*Materials provided*:
******************************

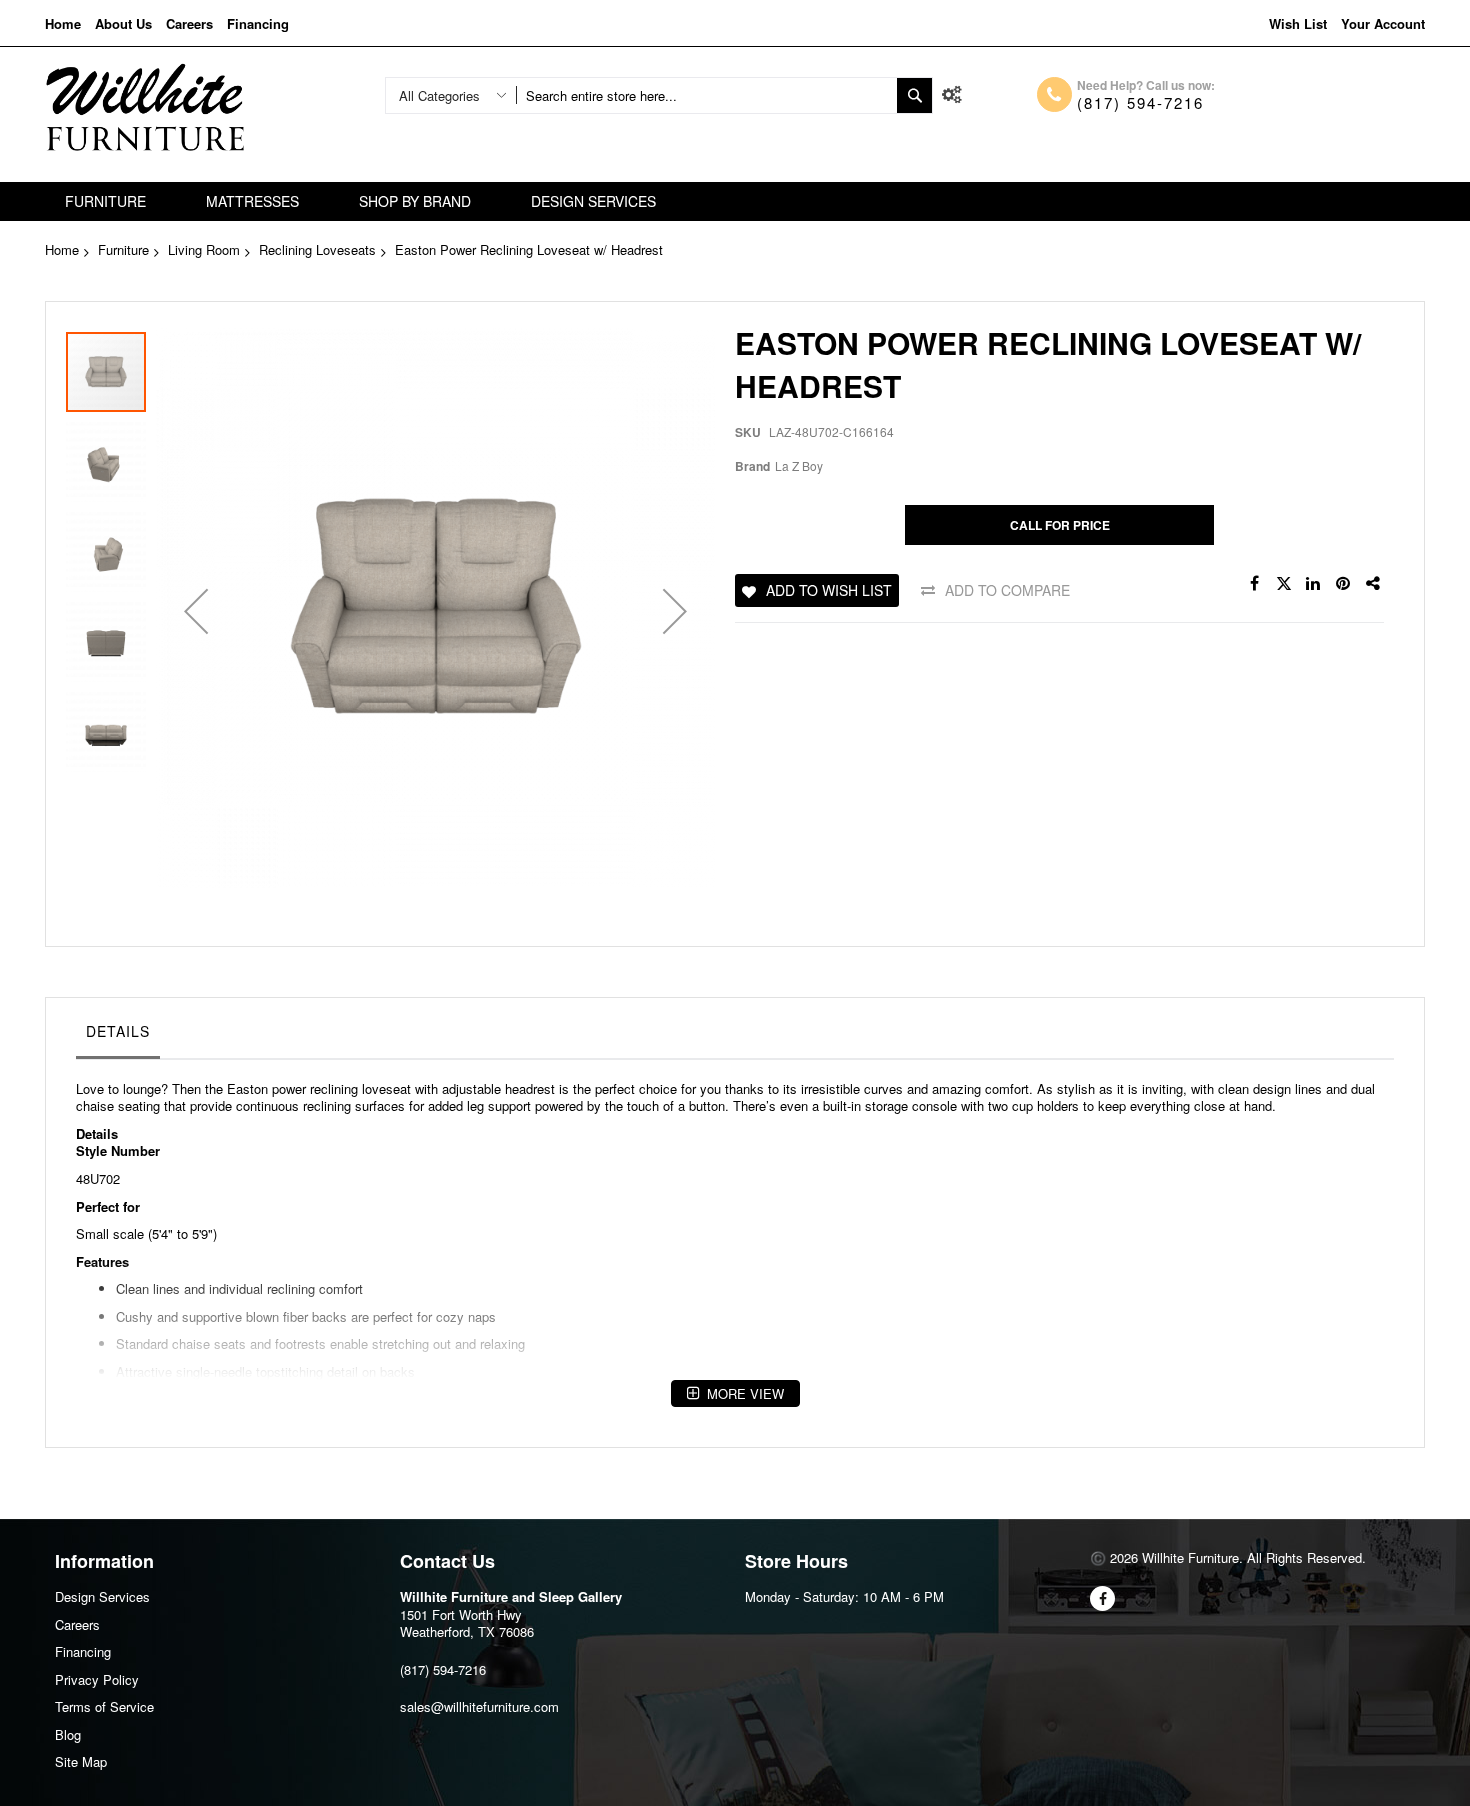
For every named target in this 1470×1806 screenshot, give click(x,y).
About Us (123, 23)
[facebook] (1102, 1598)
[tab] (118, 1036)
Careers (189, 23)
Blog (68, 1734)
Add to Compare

******************************

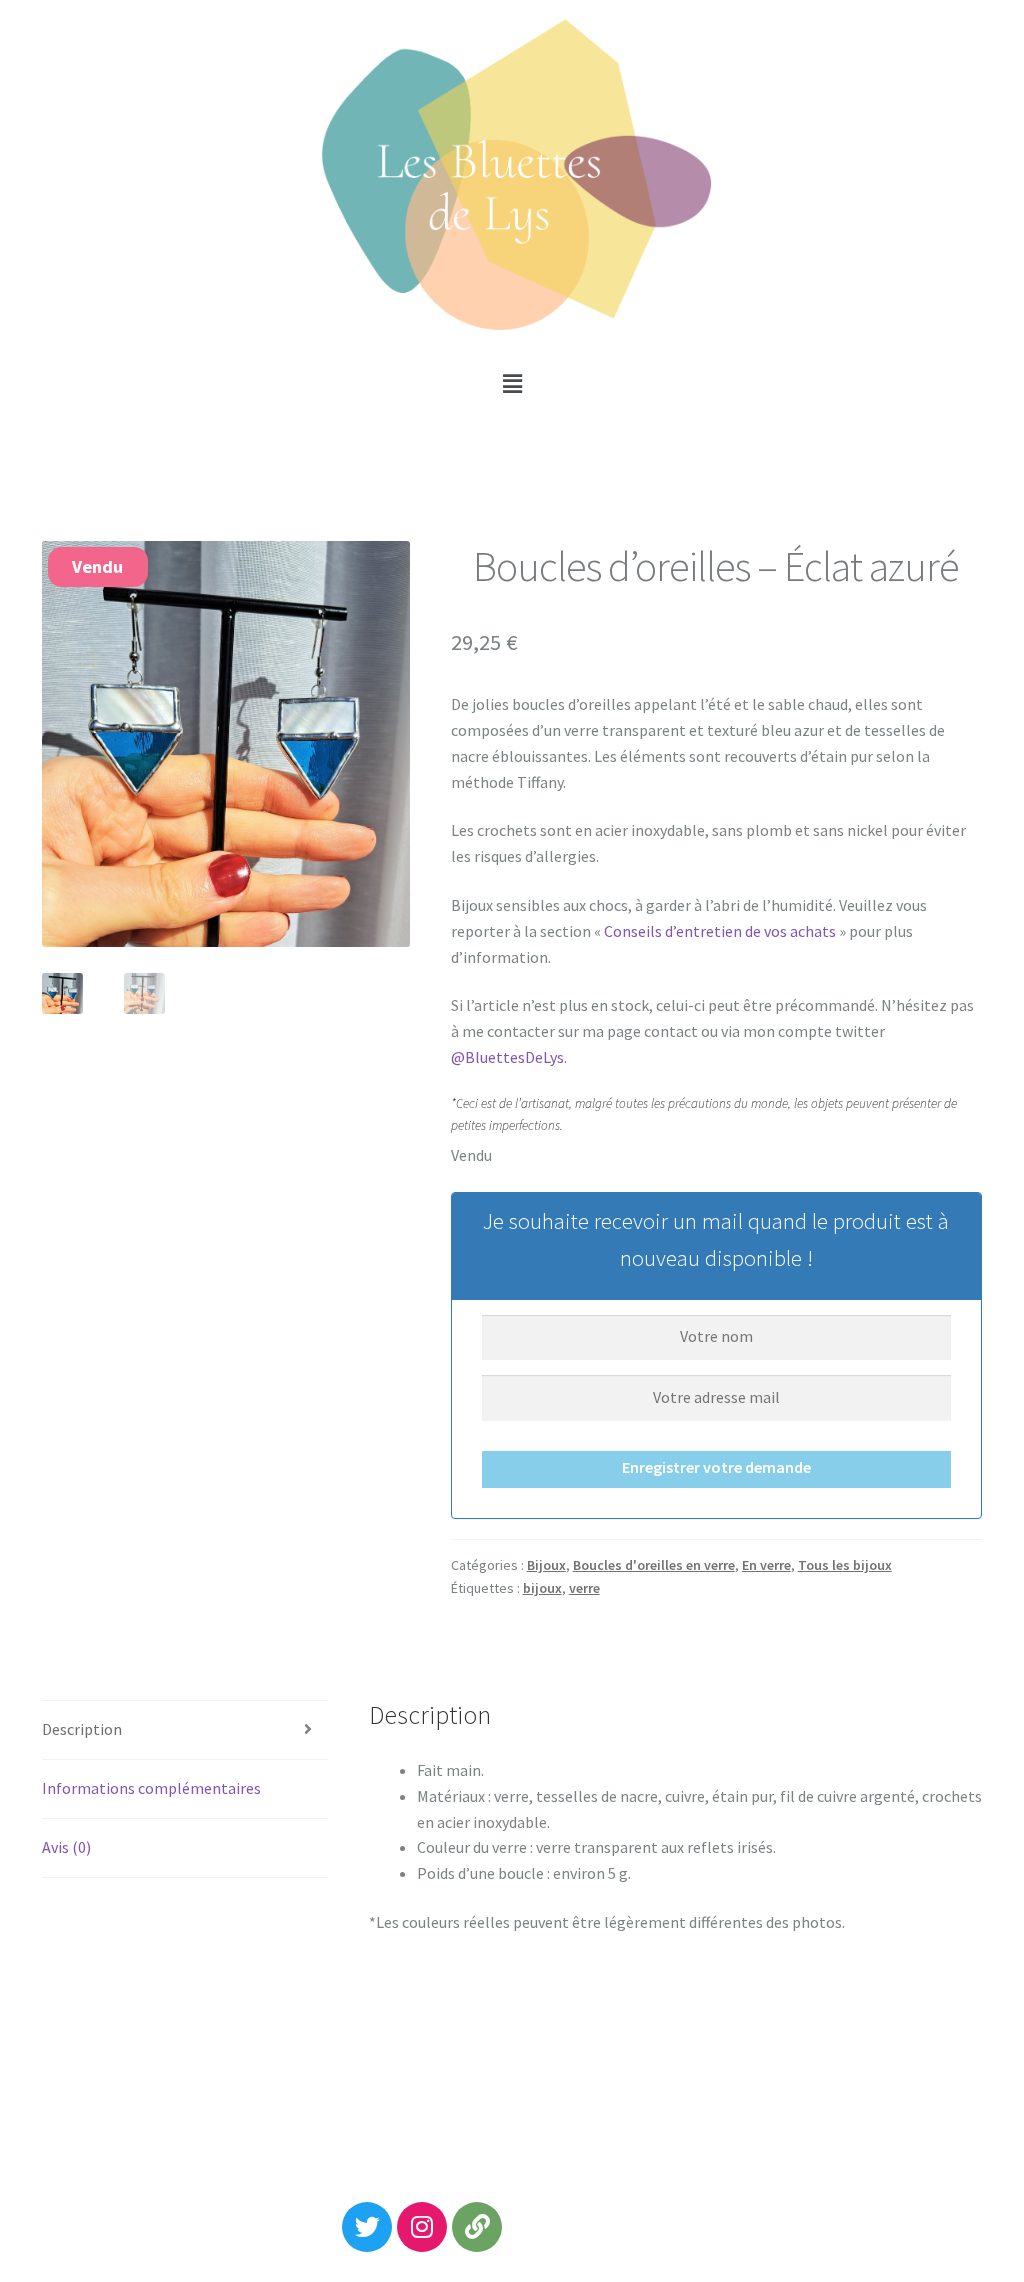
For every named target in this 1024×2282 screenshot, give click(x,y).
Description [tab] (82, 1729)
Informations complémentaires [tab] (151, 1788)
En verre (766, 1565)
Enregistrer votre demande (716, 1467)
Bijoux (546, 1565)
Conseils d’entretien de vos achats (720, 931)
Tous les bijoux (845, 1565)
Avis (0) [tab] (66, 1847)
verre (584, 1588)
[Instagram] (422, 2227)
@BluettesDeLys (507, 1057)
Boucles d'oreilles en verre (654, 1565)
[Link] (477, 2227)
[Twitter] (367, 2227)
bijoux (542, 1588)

******************************

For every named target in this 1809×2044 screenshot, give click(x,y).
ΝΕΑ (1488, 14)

******************************

*Assigned task*: Report every line from the listing above where the string "click" can be found.

*Answer to this exercise*:
For every named target in this 1470×1806 screenshot, give click(x,y).
For every named target in this 1024×2282 screenshot, give click(x,y).
For every named target in this 1809×2044 screenshot, give click(x,y).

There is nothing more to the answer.